Records shown:
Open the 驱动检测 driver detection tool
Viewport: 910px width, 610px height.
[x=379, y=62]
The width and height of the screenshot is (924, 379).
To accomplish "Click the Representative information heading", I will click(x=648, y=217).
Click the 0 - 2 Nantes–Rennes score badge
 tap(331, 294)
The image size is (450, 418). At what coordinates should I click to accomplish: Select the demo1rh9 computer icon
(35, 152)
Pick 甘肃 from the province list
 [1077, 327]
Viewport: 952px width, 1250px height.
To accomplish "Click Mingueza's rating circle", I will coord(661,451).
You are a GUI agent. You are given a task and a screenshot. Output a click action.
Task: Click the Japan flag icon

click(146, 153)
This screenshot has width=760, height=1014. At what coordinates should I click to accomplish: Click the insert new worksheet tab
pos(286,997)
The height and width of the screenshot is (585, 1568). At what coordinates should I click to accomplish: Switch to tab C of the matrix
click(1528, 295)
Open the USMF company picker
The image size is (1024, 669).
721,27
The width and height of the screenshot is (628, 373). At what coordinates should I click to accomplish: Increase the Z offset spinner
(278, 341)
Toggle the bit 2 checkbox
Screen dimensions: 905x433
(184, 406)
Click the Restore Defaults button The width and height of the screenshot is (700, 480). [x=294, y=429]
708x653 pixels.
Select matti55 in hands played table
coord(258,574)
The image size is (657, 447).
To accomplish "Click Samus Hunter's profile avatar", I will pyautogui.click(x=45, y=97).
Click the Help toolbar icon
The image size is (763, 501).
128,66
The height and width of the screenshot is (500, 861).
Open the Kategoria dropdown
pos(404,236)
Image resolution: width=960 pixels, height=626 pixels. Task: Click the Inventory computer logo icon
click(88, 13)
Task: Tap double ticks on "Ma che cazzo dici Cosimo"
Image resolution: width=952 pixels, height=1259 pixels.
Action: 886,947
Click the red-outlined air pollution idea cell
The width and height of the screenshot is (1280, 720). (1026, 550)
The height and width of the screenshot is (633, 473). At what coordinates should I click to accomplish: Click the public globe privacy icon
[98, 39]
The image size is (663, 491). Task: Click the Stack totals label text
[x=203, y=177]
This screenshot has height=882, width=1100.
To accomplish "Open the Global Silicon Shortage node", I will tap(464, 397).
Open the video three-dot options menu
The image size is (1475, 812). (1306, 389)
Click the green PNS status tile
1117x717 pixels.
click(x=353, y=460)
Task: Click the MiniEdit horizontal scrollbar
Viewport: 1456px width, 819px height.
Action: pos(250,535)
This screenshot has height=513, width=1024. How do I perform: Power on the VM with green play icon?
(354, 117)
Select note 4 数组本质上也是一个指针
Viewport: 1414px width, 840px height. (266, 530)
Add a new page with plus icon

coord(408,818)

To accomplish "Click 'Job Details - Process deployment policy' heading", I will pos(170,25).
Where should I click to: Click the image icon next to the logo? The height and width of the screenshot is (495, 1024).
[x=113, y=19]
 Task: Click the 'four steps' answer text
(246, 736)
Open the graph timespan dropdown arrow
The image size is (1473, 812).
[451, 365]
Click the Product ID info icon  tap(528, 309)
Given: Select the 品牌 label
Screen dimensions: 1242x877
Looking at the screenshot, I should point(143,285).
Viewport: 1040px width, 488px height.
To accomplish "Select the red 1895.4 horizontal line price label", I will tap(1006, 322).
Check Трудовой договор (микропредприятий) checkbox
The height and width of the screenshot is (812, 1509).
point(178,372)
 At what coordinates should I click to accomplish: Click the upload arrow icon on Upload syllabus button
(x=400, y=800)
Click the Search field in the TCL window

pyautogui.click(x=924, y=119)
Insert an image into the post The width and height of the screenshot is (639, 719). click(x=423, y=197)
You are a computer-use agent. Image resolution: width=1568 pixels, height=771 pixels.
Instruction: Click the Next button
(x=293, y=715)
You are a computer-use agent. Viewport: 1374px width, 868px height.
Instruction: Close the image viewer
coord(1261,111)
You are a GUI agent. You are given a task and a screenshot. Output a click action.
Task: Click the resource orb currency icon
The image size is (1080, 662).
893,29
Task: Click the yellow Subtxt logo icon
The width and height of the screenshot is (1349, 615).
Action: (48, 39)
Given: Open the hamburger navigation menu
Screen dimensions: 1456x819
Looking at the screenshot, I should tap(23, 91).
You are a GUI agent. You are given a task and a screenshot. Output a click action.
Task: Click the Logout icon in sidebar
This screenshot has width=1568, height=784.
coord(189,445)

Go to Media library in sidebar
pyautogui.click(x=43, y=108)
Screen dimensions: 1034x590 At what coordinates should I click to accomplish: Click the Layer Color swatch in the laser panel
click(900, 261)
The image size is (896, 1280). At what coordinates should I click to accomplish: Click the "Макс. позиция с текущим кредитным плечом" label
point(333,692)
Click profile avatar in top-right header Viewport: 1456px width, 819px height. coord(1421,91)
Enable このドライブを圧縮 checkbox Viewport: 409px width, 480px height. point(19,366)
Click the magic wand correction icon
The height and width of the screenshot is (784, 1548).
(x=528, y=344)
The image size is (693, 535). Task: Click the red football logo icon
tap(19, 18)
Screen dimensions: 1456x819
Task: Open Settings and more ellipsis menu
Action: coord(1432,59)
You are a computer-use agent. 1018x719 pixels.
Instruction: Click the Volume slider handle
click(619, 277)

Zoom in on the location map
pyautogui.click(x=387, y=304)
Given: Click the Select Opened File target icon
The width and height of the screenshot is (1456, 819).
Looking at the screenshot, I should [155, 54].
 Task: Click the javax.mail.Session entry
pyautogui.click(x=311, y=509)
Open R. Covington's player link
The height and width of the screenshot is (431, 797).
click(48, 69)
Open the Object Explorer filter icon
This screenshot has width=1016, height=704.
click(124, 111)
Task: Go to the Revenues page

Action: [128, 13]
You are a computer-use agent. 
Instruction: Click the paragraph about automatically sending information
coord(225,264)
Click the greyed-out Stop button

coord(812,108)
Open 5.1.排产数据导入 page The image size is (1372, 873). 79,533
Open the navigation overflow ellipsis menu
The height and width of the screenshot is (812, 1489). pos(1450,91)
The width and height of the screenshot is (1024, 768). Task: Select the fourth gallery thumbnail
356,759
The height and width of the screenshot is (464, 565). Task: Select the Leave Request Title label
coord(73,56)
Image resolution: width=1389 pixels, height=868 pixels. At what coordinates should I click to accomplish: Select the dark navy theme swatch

Work to complete: Copy out the lines starting at the one that contains "I will pos(170,25)." and ending at the one that contains "coord(1261,111)", character for character, both included.

Task output:
To accomplish "Click 'Job Details - Process deployment policy' heading", I will pos(170,25).
Where should I click to: Click the image icon next to the logo? The height and width of the screenshot is (495, 1024).
[x=113, y=19]
 Task: Click the 'four steps' answer text
(246, 736)
Open the graph timespan dropdown arrow
The image size is (1473, 812).
[451, 365]
Click the Product ID info icon  tap(528, 309)
Given: Select the 品牌 label
Screen dimensions: 1242x877
Looking at the screenshot, I should point(143,285).
Viewport: 1040px width, 488px height.
To accomplish "Select the red 1895.4 horizontal line price label", I will tap(1006, 322).
Check Трудовой договор (микропредприятий) checkbox
The height and width of the screenshot is (812, 1509).
point(178,372)
 At what coordinates should I click to accomplish: Click the upload arrow icon on Upload syllabus button
(x=400, y=800)
Click the Search field in the TCL window

pyautogui.click(x=924, y=119)
Insert an image into the post The width and height of the screenshot is (639, 719). click(x=423, y=197)
You are a computer-use agent. Image resolution: width=1568 pixels, height=771 pixels.
Instruction: Click the Next button
(x=293, y=715)
You are a computer-use agent. Viewport: 1374px width, 868px height.
Instruction: Close the image viewer
coord(1261,111)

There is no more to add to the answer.